Generate your first embeddings:
from abstractcore.embeddings import EmbeddingManager
# Option 1: HuggingFace (default) - local models
embedder = EmbeddingManager() # all-MiniLM-L6-v2 by default
# Option 2: Ollama - local models via Ollama API
# embedder = EmbeddingManager(provider="ollama", model="granite-embedding:278m")
# Option 3: LMStudio - local models via LMStudio API
# embedder = EmbeddingManager(provider="lmstudio", model="text-embedding-all-minilm-l6-v2")
embedding = embedder.embed("Machine learning transforms how we process information")
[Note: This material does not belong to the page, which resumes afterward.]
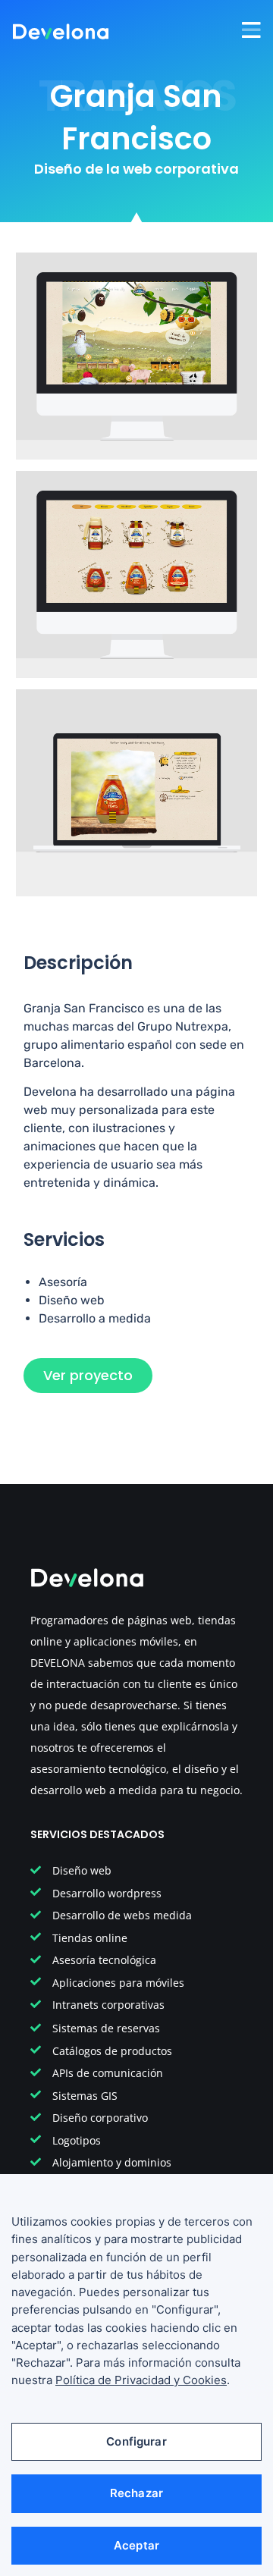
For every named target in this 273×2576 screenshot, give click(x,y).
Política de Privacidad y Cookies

print(f"Embedding dimension: {len(embedding)}")
similarity = embedder.compute_similarity("artificial intelligence", "machine learning")
print(f"Similarity: {similarity:.3f}")
Providers & Models
AbstractCore supports multiple embedding providers. Pick what matches your environment:
HuggingFace (default)
Local sentence-transformers models. Great default for development and production.
Ollama
Local embeddings via the Ollama API (requires Ollama running).
LMStudio
Local embeddings via LM Studio (GUI-friendly model management).
from abstractcore.embeddings import EmbeddingManager
# HuggingFace (default)
embedder = EmbeddingManager()
# Ollama
embedder = EmbeddingManager(provider="ollama", model="granite-embedding:278m")
# LMStudio
embedder = EmbeddingManager(provider="lmstudio", model="text-embedding-all-minilm-l6-v2")
Core API
Key methods you’ll use most often:
embed(text)→ a single embedding vectorembed_batch(texts)→ batch embeddings (faster)compute_similarity(a, b)→ cosine similarity for two stringscompute_similarities(query, docs)→ one-to-many similaritycompute_similarities_matrix(a, b=None)→ similarity matrix
from abstractcore.embeddings import EmbeddingManager
embedder = EmbeddingManager()
texts = [
"Python programming language",
"JavaScript for web development",
"Machine learning with Python",
]
embeddings = embedder.embed_batch(texts)
print(f"Generated {len(embeddings)} embeddings")
query = "learn python"
scores = embedder.compute_similarities(query, texts)
print([round(s, 3) for s in scores])
Semantic Search
A minimal semantic search loop:
from abstractcore.embeddings import EmbeddingManager
embedder = EmbeddingManager()
documents = [
"Python is strong for data science and machine learning applications",
"JavaScript enables interactive web pages and modern frontend development",
"SQL databases store and query structured data efficiently",
]
def semantic_search(query: str, docs: list[str], top_k: int = 2):
scored = [(i, embedder.compute_similarity(query, doc), doc) for i, doc in enumerate(docs)]
scored.sort(key=lambda t: t[1], reverse=True)
return scored[:top_k]
for i, score, doc in semantic_search("web development frameworks", documents):
print(f"{score:.3f} → {doc}")
Simple RAG Pipeline
Retrieve relevant context with embeddings, then pass it to any LLM provider:
from abstractcore import create_llm
from abstractcore.embeddings import EmbeddingManager
embedder = EmbeddingManager()
llm = create_llm("openai", model="gpt-4o-mini")
knowledge_base = [
"The Eiffel Tower is 330 meters tall and was completed in 1889.",
"Paris is the capital city of France with over 2 million inhabitants.",
"The Louvre Museum in Paris houses the Mona Lisa painting.",
]
def rag_answer(question: str) -> str:
scored = sorted(
((embedder.compute_similarity(question, doc), doc) for doc in knowledge_base),
reverse=True,
)
context = "\n".join([doc for _, doc in scored[:2]])
prompt = f"""Context:
{context}
Question: {question}
Answer:"""
return llm.generate(prompt).content
print(rag_answer("How tall is the Eiffel Tower?"))
Server: OpenAI-compatible /v1/embeddings
If you run the AbstractCore HTTP server, you can also generate embeddings over REST.
pip install "abstractcore[server]"
python -m abstractcore.server.app --port 8000
curl -X POST http://localhost:8000/v1/embeddings \
-H "Content-Type: application/json" \
-d '{
"input": ["text 1", "text 2", "text 3"],
"model": "ollama/granite-embedding:278m"
}'
Tip: See the Server guide for model discovery (/v1/models) and provider status (/providers).
Performance Tips
- Prefer
embed_batch()when embedding many texts. - Cache embeddings for your knowledge base; only re-embed changed documents.
- For local providers, keep the embedding model “warm” (avoid frequent reloads).